*** Opening of Task data ***
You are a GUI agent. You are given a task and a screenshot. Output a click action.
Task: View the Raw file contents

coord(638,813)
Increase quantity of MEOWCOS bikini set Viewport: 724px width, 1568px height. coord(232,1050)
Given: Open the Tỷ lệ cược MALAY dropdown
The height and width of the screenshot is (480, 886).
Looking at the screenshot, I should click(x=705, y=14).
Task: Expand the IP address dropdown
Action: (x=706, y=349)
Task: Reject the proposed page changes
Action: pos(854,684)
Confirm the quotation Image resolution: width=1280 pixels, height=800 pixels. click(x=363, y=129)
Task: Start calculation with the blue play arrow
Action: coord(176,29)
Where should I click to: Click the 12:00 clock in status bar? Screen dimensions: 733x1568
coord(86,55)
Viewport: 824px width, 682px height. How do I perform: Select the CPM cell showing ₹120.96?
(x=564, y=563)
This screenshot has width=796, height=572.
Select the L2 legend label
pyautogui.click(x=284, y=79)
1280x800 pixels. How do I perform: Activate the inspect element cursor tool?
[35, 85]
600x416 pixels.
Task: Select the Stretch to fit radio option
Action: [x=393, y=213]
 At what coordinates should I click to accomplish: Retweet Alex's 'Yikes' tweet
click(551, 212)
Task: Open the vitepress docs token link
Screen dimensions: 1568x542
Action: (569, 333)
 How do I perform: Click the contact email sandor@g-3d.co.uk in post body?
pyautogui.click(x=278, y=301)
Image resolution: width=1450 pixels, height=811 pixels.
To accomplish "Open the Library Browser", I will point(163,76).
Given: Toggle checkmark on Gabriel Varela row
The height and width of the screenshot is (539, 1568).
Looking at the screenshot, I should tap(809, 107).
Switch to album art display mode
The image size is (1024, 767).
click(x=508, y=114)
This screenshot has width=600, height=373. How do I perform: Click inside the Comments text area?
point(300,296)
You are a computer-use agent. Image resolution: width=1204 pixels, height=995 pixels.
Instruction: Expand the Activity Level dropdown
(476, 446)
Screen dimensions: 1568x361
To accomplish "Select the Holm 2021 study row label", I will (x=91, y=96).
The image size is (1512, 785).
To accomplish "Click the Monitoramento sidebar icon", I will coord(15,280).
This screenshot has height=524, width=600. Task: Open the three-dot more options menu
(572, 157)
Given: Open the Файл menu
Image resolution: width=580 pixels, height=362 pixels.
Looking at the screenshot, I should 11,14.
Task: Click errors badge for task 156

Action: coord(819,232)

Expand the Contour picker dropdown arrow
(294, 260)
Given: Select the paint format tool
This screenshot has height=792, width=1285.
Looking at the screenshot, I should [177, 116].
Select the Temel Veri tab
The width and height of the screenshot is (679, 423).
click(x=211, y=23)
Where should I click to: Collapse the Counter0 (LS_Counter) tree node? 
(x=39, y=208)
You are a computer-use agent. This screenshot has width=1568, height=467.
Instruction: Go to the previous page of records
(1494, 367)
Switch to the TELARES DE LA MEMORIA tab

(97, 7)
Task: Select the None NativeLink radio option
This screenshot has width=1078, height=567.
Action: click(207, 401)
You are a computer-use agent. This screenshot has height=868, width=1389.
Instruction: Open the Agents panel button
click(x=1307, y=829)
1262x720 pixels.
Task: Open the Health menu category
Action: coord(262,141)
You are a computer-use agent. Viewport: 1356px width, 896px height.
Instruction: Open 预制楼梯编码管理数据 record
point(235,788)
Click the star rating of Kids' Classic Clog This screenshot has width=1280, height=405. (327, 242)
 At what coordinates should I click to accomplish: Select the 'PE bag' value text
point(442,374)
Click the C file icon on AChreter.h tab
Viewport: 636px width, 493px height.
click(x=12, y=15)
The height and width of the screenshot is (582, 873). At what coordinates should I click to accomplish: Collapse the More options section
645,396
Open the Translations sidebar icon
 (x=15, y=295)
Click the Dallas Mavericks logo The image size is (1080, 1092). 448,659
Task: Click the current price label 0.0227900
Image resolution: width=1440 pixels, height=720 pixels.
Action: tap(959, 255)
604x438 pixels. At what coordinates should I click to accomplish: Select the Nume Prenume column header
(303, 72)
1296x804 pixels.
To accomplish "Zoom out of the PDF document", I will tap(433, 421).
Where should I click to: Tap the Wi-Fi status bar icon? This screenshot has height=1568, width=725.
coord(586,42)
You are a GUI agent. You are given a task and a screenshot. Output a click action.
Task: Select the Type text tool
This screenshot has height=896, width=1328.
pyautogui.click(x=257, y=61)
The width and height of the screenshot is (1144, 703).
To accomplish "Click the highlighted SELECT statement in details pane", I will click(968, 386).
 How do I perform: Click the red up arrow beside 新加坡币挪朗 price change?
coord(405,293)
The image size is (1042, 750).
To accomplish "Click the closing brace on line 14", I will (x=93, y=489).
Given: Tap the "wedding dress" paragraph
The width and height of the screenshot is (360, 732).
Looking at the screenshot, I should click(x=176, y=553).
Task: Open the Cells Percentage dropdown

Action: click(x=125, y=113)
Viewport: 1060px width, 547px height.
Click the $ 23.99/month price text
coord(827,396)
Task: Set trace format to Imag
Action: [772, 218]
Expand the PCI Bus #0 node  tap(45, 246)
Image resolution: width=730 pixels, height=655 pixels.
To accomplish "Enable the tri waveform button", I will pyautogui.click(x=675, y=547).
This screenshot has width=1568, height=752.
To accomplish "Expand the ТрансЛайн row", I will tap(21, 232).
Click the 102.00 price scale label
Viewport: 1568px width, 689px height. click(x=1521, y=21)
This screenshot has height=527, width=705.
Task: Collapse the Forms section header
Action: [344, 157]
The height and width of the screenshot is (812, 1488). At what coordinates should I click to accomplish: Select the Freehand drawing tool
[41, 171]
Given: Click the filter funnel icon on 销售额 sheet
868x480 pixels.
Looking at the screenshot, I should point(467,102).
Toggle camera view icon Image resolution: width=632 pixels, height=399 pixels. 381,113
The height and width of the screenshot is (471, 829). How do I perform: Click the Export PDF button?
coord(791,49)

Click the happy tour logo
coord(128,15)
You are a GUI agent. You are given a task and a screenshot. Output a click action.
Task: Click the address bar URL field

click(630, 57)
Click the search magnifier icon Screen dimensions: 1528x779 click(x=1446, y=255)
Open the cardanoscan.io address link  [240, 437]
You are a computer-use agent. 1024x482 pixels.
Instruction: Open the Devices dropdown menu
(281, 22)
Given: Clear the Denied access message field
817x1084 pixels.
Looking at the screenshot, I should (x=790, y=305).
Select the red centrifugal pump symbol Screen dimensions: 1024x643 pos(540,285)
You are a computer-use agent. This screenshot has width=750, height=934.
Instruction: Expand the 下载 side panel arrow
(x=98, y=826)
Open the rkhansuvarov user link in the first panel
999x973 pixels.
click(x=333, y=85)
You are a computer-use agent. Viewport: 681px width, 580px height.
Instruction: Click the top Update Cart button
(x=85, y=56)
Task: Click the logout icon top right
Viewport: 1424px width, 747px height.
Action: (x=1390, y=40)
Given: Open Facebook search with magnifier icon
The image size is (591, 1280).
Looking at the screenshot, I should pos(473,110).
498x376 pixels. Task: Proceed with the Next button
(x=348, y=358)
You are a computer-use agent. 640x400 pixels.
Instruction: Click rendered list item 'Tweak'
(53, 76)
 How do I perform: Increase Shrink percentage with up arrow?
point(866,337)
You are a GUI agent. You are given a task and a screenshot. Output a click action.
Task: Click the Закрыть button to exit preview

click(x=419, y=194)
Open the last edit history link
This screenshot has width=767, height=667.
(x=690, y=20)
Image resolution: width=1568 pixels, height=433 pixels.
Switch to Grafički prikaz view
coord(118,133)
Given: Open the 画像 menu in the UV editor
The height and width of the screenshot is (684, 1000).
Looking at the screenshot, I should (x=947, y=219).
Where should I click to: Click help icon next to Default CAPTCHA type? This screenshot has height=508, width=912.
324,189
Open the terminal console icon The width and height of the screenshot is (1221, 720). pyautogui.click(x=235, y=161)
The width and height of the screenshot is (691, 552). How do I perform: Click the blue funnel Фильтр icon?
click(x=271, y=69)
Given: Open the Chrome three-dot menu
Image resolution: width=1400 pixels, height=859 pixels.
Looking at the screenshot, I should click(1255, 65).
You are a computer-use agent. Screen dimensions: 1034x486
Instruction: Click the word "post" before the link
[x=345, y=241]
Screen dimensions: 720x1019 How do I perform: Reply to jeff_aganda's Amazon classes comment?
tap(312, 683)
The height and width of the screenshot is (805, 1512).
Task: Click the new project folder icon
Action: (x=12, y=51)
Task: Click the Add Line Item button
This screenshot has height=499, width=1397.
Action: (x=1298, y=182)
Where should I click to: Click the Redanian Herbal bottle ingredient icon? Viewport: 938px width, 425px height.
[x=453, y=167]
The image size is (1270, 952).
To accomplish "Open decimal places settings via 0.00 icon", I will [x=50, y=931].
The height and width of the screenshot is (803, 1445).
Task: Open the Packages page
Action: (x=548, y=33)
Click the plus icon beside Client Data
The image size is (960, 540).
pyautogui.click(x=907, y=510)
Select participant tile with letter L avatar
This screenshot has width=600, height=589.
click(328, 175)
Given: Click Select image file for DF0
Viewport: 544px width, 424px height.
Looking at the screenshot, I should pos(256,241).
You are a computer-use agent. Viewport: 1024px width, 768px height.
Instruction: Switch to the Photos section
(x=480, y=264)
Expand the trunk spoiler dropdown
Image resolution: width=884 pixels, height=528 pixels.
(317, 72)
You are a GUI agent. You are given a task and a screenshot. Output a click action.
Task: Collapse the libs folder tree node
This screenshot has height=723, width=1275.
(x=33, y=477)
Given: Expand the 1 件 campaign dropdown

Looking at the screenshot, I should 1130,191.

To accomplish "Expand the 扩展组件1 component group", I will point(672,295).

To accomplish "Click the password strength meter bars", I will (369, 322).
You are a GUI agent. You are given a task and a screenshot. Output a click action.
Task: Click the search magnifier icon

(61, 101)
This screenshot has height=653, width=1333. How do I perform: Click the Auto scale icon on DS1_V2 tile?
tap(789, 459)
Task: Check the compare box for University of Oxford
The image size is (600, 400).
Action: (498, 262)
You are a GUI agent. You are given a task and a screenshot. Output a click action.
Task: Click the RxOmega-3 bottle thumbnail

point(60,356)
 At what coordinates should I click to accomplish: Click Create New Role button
*** Close of Task data ***
Reproduce exactly every line that sits between the start of the entries and the line bearing "Given: Toggle checkmark on Gabriel Varela row", counting both of those lines.

You are a GUI agent. You are given a task and a screenshot. Output a click action.
Task: View the Raw file contents

coord(638,813)
Increase quantity of MEOWCOS bikini set Viewport: 724px width, 1568px height. coord(232,1050)
Given: Open the Tỷ lệ cược MALAY dropdown
The height and width of the screenshot is (480, 886).
Looking at the screenshot, I should click(x=705, y=14).
Task: Expand the IP address dropdown
Action: (x=706, y=349)
Task: Reject the proposed page changes
Action: pos(854,684)
Confirm the quotation Image resolution: width=1280 pixels, height=800 pixels. click(x=363, y=129)
Task: Start calculation with the blue play arrow
Action: coord(176,29)
Where should I click to: Click the 12:00 clock in status bar? Screen dimensions: 733x1568
coord(86,55)
Viewport: 824px width, 682px height. How do I perform: Select the CPM cell showing ₹120.96?
(x=564, y=563)
This screenshot has width=796, height=572.
Select the L2 legend label
pyautogui.click(x=284, y=79)
1280x800 pixels. How do I perform: Activate the inspect element cursor tool?
[35, 85]
600x416 pixels.
Task: Select the Stretch to fit radio option
Action: [x=393, y=213]
 At what coordinates should I click to accomplish: Retweet Alex's 'Yikes' tweet
click(551, 212)
Task: Open the vitepress docs token link
Screen dimensions: 1568x542
Action: (569, 333)
 How do I perform: Click the contact email sandor@g-3d.co.uk in post body?
pyautogui.click(x=278, y=301)
Image resolution: width=1450 pixels, height=811 pixels.
To accomplish "Open the Library Browser", I will point(163,76).
Given: Toggle checkmark on Gabriel Varela row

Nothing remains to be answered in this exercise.